§ What the exercise asks: Please render every line of the listing below as a JSON list of strings, one string per line, leaving out blank lines.

§ Material for this exercise:
=-=-=
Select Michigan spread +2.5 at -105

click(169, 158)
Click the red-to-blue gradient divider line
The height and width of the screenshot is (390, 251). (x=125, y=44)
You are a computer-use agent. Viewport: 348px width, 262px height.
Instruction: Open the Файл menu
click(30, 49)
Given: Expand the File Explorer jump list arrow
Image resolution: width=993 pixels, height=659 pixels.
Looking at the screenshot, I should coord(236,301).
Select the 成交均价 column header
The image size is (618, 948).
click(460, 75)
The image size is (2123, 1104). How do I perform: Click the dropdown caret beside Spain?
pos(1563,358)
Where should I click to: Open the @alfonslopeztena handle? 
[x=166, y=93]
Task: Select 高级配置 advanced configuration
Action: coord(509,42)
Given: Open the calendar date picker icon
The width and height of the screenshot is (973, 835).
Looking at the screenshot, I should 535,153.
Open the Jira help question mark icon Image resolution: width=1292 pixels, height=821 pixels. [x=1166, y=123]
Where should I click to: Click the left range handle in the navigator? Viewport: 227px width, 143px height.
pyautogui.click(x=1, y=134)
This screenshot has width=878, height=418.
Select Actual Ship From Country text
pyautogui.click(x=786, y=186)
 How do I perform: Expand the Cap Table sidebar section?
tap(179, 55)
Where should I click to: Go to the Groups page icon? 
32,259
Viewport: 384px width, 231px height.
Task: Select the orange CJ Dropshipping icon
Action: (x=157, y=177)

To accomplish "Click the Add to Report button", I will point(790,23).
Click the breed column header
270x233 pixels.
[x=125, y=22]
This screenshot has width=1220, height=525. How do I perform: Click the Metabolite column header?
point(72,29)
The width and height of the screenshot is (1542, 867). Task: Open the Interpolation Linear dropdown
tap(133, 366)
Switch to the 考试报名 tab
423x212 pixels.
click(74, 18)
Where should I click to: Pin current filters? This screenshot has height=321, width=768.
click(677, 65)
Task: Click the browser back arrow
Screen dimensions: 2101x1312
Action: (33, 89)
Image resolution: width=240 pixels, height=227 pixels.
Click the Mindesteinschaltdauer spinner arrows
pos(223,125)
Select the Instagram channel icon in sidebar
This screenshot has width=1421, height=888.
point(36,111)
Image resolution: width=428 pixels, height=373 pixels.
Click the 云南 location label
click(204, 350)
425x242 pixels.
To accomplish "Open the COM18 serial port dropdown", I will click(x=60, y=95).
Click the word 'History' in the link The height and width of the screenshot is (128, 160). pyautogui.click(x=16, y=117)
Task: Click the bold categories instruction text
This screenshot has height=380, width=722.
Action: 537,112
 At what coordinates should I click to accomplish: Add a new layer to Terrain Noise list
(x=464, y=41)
=-=-=
§ Completed exercise:
[
  "Select Michigan spread +2.5 at -105",
  "click(169, 158)",
  "Click the red-to-blue gradient divider line",
  "The height and width of the screenshot is (390, 251). (x=125, y=44)",
  "You are a computer-use agent. Viewport: 348px width, 262px height.",
  "Instruction: Open the Файл menu",
  "click(30, 49)",
  "Given: Expand the File Explorer jump list arrow",
  "Image resolution: width=993 pixels, height=659 pixels.",
  "Looking at the screenshot, I should coord(236,301).",
  "Select the 成交均价 column header",
  "The image size is (618, 948).",
  "click(460, 75)",
  "The image size is (2123, 1104). How do I perform: Click the dropdown caret beside Spain?",
  "pos(1563,358)",
  "Where should I click to: Open the @alfonslopeztena handle? ",
  "[x=166, y=93]",
  "Task: Select 高级配置 advanced configuration",
  "Action: coord(509,42)",
  "Given: Open the calendar date picker icon",
  "The width and height of the screenshot is (973, 835).",
  "Looking at the screenshot, I should 535,153.",
  "Open the Jira help question mark icon Image resolution: width=1292 pixels, height=821 pixels. [x=1166, y=123]",
  "Where should I click to: Click the left range handle in the navigator? Viewport: 227px width, 143px height.",
  "pyautogui.click(x=1, y=134)",
  "This screenshot has width=878, height=418.",
  "Select Actual Ship From Country text",
  "pyautogui.click(x=786, y=186)",
  " How do I perform: Expand the Cap Table sidebar section?",
  "tap(179, 55)",
  "Where should I click to: Go to the Groups page icon? ",
  "32,259",
  "Viewport: 384px width, 231px height.",
  "Task: Select the orange CJ Dropshipping icon",
  "Action: (x=157, y=177)",
  "To accomplish \"Click the Add to Report button\", I will point(790,23).",
  "Click the breed column header",
  "270x233 pixels.",
  "[x=125, y=22]",
  "This screenshot has width=1220, height=525. How do I perform: Click the Metabolite column header?",
  "point(72,29)",
  "The width and height of the screenshot is (1542, 867). Task: Open the Interpolation Linear dropdown",
  "tap(133, 366)",
  "Switch to the 考试报名 tab",
  "423x212 pixels.",
  "click(74, 18)",
  "Where should I click to: Pin current filters? This screenshot has height=321, width=768.",
  "click(677, 65)",
  "Task: Click the browser back arrow",
  "Screen dimensions: 2101x1312",
  "Action: (33, 89)",
  "Image resolution: width=240 pixels, height=227 pixels.",
  "Click the Mindesteinschaltdauer spinner arrows",
  "pos(223,125)",
  "Select the Instagram channel icon in sidebar",
  "This screenshot has width=1421, height=888.",
  "point(36,111)",
  "Image resolution: width=428 pixels, height=373 pixels.",
  "Click the 云南 location label",
  "click(204, 350)",
  "425x242 pixels.",
  "To accomplish \"Open the COM18 serial port dropdown\", I will click(x=60, y=95).",
  "Click the word 'History' in the link The height and width of the screenshot is (128, 160). pyautogui.click(x=16, y=117)",
  "Task: Click the bold categories instruction text",
  "This screenshot has height=380, width=722.",
  "Action: 537,112",
  " At what coordinates should I click to accomplish: Add a new layer to Terrain Noise list",
  "(x=464, y=41)"
]